_Input for this task_:
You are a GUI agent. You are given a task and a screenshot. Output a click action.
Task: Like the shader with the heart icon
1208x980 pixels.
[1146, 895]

...

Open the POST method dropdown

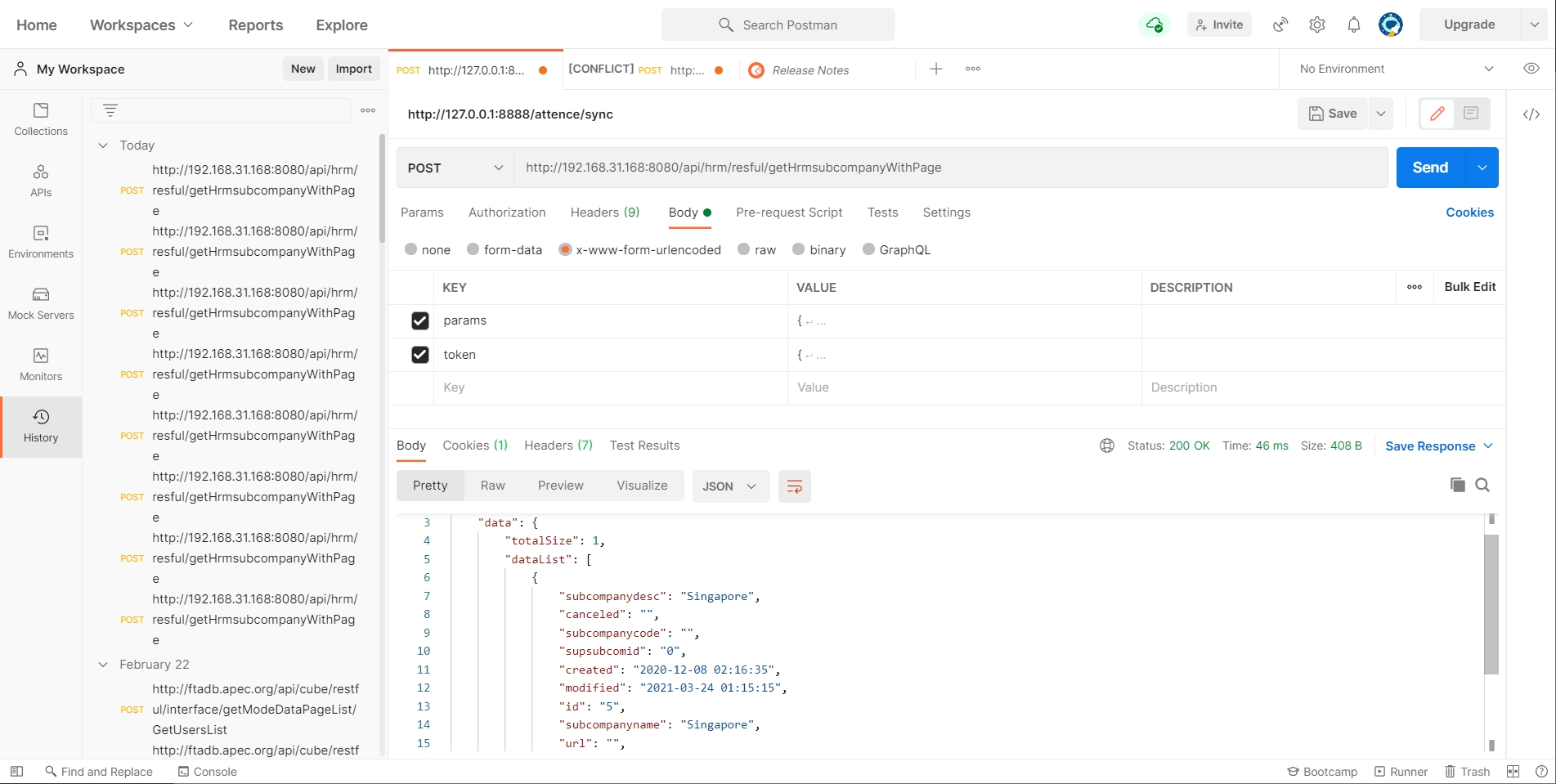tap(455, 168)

_Your instructions_:
Copy out the rows from the line with "You are a GUI" to the line with "[1146, 895]", including both of those lines.

_Result of this task_:
You are a GUI agent. You are given a task and a screenshot. Output a click action.
Task: Like the shader with the heart icon
1208x980 pixels.
[1146, 895]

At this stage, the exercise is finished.